Instruction: Find every line in the entries below that contains the word "blue", and copy each of those lines.

>> Start

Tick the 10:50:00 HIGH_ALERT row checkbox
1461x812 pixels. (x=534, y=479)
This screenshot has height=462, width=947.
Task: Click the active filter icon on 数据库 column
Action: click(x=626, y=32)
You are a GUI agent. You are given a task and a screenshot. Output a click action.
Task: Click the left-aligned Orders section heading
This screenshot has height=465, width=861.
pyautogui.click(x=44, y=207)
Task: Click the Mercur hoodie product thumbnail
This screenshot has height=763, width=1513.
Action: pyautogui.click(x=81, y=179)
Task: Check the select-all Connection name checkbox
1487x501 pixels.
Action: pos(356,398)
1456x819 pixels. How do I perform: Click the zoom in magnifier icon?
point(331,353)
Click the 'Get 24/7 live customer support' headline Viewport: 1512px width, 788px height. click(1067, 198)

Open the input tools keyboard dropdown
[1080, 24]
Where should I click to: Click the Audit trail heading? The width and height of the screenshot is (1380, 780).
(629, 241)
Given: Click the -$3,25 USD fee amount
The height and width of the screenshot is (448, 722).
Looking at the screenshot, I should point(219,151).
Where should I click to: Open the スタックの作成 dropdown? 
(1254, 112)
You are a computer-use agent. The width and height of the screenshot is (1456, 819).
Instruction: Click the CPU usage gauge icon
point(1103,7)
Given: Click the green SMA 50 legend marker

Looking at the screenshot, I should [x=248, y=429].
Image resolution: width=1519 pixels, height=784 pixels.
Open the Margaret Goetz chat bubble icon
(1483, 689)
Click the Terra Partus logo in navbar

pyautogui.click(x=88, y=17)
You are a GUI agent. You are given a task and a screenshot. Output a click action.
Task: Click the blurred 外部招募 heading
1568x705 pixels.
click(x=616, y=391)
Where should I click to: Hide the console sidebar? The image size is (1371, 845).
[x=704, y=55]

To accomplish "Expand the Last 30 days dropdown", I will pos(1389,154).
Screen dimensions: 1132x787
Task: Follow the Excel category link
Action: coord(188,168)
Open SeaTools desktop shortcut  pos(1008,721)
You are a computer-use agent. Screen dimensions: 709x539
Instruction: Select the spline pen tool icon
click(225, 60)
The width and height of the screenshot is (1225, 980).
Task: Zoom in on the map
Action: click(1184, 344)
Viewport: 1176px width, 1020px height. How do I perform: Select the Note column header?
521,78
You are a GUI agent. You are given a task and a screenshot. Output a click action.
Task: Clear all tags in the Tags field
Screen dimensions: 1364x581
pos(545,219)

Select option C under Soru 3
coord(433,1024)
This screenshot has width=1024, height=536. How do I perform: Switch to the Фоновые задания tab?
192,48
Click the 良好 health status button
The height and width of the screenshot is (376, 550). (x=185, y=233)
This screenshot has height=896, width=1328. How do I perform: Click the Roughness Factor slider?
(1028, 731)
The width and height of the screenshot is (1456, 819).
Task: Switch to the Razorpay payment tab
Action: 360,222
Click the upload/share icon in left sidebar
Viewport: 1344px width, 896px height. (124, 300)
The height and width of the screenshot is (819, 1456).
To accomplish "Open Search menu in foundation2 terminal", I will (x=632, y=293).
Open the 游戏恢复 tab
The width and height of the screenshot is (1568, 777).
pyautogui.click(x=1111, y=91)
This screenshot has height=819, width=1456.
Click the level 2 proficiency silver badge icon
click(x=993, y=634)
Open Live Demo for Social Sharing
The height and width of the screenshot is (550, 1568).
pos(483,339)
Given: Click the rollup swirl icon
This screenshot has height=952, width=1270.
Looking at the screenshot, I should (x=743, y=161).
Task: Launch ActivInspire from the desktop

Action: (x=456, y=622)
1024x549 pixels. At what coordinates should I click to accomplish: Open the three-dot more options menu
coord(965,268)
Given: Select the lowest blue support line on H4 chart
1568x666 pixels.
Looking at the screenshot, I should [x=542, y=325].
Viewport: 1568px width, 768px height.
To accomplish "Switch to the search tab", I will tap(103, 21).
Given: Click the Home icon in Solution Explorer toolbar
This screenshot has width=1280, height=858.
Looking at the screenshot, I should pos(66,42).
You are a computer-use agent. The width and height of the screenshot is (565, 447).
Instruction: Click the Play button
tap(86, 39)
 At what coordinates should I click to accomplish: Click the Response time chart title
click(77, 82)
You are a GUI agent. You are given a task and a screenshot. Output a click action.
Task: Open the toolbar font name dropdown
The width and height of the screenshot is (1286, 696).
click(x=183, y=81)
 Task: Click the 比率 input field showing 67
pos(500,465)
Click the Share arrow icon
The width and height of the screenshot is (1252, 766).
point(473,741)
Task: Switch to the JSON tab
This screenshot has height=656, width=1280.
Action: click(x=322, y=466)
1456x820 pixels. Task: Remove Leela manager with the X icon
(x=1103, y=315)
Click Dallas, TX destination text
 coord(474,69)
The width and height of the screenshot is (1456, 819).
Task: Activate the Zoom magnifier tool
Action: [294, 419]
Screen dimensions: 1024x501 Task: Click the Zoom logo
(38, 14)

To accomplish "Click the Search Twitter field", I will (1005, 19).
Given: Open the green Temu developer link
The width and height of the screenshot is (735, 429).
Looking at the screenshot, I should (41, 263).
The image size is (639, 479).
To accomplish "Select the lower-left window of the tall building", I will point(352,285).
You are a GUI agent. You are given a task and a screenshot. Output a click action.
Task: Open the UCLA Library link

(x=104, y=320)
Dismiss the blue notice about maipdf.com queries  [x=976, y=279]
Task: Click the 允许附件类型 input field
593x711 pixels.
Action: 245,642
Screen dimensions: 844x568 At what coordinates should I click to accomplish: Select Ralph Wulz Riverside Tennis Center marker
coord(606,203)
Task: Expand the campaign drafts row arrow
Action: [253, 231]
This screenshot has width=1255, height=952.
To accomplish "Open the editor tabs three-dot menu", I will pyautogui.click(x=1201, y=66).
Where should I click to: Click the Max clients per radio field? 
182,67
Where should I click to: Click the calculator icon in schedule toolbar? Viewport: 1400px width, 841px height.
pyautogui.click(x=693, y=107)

>> End

Complete response:
Given: Select the lowest blue support line on H4 chart
Dismiss the blue notice about maipdf.com queries  [x=976, y=279]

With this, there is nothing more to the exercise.